I had to skip Saturday. Families…. But alas, Sunday was always destined to be the greatest of days at this years IDFest thanks to one event: our screening of James Gray’s We Own The Night. I can’t wait.
O’ and if you’re looking for this week’s Editorial, there isn’t one, due to me being here doing this. Normal service will resume next week. But back to today, and a short film session.
Short films really aren’t my thing. I struggle to commit to the adjusted rules of attention span required for them. Having forgotten that trains operate in a reduced capacity on Sundays I actually missed my first scheduled event (Terry Jones’ Wind In The Willows), so decided to give this a shot. Of the three shorts I took in my favourite was The Sweat Shop, which told the story of an illegal sweat shop in an unnamed city. The focus was on a small boy, and is apparently based upon a true incident. If I get a chance I’ll provide further details soon. The French short, Time 2 Split was pretty great too, if not a tad familiar. Split screen tells the story of a relationship parted. The use of technique is innovative enough to hold attention tho. The third and final short wasn’t so effective. Five Years charts the immediate aftermath of a young Mann’s parole, with gang deception et all brought in to play. I dubbed it “Bieber’s Goodfellas” in my notes, such is the far too clean cut and unconvincing nature of the core group of actors.

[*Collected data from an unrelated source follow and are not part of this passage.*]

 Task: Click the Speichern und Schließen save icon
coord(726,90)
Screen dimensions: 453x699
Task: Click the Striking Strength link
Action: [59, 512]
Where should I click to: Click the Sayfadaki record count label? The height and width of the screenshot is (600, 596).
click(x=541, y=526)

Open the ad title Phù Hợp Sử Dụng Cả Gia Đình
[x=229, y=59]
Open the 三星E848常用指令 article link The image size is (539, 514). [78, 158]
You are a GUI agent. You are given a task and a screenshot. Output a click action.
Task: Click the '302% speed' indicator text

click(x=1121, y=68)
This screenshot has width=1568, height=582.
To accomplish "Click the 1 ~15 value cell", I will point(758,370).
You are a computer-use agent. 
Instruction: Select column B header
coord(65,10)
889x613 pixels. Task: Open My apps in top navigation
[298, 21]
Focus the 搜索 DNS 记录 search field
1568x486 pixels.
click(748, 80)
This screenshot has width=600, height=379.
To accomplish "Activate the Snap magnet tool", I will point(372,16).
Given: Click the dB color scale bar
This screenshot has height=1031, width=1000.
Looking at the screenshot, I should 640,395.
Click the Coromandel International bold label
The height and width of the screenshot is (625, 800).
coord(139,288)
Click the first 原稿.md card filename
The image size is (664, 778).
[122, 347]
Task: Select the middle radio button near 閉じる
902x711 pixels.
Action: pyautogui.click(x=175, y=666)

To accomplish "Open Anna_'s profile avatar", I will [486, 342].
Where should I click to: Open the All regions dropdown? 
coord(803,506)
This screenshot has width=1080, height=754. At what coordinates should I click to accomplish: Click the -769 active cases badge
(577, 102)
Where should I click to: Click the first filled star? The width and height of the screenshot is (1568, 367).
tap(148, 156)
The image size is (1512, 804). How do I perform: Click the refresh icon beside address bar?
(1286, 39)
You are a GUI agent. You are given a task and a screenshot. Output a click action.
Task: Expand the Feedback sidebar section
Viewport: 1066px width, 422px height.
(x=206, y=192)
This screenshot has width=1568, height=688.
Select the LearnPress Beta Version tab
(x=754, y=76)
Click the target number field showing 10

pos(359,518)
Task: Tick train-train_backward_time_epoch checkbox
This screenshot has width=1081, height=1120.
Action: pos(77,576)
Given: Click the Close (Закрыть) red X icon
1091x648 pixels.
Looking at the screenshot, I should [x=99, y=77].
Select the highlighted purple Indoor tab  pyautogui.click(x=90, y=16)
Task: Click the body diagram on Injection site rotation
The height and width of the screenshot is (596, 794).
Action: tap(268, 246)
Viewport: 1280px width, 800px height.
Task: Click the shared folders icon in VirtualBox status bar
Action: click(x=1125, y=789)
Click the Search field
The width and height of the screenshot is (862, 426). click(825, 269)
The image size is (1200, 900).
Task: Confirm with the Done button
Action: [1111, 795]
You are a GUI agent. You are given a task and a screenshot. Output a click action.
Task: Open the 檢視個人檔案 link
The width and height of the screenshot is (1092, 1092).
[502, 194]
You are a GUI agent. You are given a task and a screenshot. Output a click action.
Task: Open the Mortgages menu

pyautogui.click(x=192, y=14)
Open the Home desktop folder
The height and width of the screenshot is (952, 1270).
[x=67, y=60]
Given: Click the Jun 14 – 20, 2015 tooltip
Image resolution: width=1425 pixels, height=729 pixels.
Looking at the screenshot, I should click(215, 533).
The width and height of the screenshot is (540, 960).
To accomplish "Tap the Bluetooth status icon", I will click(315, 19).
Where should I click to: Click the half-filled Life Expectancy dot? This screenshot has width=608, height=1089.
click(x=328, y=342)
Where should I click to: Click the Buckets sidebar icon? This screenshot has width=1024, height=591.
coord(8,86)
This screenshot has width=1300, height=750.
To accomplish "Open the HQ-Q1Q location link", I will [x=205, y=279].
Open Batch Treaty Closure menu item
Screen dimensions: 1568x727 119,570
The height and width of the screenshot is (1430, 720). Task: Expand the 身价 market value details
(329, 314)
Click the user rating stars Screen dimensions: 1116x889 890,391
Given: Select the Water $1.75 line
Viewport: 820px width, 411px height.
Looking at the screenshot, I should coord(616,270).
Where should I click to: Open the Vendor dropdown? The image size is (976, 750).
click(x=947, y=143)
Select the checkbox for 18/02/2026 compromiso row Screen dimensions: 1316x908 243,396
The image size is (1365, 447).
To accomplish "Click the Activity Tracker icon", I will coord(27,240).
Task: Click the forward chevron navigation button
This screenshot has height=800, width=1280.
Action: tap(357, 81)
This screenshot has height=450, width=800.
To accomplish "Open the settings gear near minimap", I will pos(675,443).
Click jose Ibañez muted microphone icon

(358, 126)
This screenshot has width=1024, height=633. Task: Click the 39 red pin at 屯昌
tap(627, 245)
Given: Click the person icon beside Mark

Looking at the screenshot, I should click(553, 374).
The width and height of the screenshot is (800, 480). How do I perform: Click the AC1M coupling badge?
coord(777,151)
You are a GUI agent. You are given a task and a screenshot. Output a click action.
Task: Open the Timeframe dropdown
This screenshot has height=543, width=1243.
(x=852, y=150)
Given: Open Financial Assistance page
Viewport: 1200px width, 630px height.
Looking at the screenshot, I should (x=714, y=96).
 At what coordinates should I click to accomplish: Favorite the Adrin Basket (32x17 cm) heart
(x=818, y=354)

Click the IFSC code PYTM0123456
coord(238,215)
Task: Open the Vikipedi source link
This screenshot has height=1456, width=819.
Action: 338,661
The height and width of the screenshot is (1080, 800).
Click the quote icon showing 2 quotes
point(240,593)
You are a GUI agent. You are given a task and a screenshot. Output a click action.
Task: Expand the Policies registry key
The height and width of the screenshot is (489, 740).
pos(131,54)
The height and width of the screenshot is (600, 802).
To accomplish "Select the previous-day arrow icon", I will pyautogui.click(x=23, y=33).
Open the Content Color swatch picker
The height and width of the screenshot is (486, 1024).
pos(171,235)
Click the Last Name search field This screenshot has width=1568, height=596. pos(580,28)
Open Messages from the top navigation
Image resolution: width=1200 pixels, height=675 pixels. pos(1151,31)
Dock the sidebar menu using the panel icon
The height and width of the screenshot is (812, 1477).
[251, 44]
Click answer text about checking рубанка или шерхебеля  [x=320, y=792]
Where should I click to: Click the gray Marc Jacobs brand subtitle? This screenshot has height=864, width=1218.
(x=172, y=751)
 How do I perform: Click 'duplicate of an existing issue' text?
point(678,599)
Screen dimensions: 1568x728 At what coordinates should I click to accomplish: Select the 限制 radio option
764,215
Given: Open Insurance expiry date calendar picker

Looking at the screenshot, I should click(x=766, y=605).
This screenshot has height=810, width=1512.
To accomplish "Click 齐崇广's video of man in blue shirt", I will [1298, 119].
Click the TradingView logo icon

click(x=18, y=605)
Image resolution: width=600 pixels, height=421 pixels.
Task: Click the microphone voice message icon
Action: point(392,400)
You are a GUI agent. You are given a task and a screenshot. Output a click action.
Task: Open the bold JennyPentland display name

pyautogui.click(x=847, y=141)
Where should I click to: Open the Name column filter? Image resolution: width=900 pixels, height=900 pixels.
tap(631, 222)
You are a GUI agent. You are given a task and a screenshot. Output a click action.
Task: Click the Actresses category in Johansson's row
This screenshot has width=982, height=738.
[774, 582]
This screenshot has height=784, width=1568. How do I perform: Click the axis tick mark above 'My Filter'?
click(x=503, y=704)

– Forbidden Planet was preceded by a fantastic introduction from Ben Spiller, the director of the IDFest’s host venue’s in-house theatre company (a transcript of which can be found here). The film itself is actually pretty great. It’s very funny, it looks great, and is retrospectively relevant too, to boot. The film screened in 35mm, and the aged print really added to the whole experience.
[Post- Shorts panel]
– Shorts again, with the spirit of the festival taking control and swaying me from my original path (I was planning on seeing The Bicycle Thieves). This session revolved around a panel discussion on the life of a short film maker. While enlightening in parts, ultimately I found it to be pretty uninspiring, with an emphasis on the hows, as opposed to the whys. There seems to be something of a resentment towards artistically-driven cinema in some quarters, with instead a more business orientated, real-world slant the sole one offered up by the panel. Call me a dreamer, but I found it pretty disheartening to hear young filmmakers so casually pedal a stance that stands at complete odds with my own.
[Post-We Own The Night]
– Well, that didn’t go to plan. A delayed start to the event immediately prior to We Own The Night meant that our screening was pushed back. Which meant that I actually missed it, due to the fact that I need to be in London early tomorrow morning. Disappointed doesn’t even begin to cover it, but I’ll write up my positively mind-blowing introduction sometime this week and stick it up on here.